------ Provided material ------
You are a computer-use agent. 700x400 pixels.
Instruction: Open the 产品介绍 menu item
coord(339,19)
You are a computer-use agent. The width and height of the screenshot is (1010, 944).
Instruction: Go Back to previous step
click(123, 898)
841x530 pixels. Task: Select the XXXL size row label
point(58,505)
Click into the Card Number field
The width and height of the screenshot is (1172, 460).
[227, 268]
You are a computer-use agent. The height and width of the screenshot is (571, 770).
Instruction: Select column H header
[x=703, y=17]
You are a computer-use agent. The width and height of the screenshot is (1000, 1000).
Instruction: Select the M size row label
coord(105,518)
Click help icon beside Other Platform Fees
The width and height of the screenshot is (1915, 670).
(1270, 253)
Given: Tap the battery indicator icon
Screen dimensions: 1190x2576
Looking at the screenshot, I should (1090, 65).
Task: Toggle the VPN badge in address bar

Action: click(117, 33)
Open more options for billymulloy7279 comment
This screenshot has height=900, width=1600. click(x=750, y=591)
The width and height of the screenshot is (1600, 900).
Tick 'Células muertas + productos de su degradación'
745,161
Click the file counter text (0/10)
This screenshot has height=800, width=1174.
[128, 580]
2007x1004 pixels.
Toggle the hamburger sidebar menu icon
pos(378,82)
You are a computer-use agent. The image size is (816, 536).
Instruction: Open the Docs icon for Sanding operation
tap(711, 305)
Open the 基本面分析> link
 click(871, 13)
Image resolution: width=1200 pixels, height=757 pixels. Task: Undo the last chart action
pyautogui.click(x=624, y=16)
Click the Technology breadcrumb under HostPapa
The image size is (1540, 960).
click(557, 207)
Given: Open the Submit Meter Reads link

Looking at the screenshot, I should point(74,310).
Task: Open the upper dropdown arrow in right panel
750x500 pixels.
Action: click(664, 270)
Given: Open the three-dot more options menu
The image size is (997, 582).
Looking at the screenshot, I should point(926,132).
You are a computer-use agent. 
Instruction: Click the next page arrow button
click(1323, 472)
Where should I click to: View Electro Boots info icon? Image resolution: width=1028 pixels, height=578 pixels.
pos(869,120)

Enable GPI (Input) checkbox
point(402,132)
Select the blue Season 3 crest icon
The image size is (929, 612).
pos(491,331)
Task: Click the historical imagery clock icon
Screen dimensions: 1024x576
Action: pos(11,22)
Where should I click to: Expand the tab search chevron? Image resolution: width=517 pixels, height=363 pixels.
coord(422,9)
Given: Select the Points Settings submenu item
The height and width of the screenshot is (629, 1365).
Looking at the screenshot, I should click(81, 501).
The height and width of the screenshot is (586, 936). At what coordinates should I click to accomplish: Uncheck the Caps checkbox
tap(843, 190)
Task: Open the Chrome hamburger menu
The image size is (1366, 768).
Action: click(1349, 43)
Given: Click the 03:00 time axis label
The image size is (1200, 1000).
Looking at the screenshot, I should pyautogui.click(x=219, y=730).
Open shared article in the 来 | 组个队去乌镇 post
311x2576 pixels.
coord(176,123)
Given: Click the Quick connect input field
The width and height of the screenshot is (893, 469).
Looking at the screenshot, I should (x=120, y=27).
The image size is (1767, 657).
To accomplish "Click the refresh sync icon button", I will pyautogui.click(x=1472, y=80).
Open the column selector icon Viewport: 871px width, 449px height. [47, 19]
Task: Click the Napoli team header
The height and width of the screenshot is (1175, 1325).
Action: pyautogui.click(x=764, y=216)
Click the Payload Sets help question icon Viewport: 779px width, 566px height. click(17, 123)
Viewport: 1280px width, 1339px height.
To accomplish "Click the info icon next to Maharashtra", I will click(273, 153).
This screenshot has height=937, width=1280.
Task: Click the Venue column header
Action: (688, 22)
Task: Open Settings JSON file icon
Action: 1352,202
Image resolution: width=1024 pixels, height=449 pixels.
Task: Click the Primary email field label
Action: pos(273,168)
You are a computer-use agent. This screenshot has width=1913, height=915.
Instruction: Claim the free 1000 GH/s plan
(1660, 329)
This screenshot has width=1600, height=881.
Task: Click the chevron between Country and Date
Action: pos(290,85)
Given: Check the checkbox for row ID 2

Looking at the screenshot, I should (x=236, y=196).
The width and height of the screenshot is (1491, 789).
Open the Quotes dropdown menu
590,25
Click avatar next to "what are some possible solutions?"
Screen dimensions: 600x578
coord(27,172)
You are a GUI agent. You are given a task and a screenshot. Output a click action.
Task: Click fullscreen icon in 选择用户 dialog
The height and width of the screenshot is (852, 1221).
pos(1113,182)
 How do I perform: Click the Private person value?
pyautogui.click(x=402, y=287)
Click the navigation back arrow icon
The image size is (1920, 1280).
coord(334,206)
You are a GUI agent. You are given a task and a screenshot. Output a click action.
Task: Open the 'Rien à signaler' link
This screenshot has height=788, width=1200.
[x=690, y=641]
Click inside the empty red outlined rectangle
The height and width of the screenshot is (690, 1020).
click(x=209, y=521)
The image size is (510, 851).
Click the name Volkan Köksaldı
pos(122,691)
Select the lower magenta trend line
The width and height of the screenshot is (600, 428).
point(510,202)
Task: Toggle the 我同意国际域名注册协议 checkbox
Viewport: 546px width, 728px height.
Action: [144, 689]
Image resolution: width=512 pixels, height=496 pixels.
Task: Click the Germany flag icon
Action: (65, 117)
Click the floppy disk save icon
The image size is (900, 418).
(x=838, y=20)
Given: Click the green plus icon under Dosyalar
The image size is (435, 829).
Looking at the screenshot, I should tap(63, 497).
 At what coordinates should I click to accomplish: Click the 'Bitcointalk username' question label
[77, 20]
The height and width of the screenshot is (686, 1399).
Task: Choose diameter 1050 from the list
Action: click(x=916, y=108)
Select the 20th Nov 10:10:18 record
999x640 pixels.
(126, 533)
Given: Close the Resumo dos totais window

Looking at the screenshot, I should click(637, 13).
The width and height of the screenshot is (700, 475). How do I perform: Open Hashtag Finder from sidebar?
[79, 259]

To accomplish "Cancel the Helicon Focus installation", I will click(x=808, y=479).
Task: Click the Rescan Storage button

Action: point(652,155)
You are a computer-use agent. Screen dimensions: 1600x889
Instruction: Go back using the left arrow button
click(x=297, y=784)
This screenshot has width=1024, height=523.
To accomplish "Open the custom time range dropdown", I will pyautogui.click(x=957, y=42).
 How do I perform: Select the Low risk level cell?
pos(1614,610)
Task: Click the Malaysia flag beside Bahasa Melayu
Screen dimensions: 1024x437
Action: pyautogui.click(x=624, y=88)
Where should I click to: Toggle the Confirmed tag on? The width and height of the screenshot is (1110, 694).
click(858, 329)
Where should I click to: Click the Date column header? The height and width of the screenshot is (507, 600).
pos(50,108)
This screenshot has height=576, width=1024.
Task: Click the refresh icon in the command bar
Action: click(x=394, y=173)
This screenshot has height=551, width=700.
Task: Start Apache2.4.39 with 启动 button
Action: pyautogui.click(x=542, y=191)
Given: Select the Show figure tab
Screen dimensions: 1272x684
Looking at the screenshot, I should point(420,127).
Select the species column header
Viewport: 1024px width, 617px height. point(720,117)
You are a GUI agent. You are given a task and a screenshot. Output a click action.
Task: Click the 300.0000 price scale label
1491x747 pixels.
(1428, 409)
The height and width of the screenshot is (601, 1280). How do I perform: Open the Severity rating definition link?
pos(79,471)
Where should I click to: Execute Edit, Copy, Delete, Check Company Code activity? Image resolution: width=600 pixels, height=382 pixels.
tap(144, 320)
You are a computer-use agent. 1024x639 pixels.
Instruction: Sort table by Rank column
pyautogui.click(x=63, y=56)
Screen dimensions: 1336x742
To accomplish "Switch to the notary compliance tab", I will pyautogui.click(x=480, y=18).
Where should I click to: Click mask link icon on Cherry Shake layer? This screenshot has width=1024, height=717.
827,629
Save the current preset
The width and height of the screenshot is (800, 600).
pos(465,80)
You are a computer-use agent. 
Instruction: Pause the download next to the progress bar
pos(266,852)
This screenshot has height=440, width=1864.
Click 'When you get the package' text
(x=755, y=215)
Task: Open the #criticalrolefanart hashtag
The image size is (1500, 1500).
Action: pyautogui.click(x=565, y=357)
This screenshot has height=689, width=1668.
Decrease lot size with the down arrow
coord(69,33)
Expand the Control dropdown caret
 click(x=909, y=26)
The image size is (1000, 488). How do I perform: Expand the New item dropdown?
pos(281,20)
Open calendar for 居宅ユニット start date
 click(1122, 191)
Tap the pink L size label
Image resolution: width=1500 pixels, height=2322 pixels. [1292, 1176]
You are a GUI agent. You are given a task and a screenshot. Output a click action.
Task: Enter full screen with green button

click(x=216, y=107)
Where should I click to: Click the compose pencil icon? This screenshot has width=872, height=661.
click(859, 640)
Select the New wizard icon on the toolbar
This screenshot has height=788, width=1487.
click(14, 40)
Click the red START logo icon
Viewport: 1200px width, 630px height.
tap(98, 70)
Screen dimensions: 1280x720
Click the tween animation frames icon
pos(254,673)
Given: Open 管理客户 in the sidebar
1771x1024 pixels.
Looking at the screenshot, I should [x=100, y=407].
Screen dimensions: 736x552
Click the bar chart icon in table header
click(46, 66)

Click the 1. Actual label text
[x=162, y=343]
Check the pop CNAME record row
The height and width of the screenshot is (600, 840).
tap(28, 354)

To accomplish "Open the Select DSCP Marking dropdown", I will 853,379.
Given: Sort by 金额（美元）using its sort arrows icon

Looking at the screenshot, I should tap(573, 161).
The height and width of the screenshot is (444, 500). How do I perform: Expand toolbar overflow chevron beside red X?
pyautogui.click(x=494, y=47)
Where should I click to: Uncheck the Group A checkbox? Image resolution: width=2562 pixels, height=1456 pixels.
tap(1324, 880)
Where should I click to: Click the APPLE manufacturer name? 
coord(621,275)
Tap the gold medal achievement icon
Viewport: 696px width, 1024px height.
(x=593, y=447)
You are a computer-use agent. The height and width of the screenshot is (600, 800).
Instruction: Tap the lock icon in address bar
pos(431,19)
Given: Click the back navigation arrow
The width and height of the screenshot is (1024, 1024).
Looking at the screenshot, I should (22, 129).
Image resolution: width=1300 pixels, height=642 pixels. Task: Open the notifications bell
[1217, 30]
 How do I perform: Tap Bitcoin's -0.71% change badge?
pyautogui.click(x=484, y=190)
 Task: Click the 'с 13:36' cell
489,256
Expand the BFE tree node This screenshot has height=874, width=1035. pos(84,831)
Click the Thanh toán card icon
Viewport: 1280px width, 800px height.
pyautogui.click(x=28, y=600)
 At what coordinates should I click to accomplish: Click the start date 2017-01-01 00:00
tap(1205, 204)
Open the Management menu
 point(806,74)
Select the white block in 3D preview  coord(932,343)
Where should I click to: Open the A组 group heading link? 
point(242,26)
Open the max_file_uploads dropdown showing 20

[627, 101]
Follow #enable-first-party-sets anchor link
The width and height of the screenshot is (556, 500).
------
## Brief
Where a line of the records includes "time", copy it.

## Response to this exercise
Given: Click the 03:00 time axis label
To accomplish "Open the custom time range dropdown", I will pyautogui.click(x=957, y=42).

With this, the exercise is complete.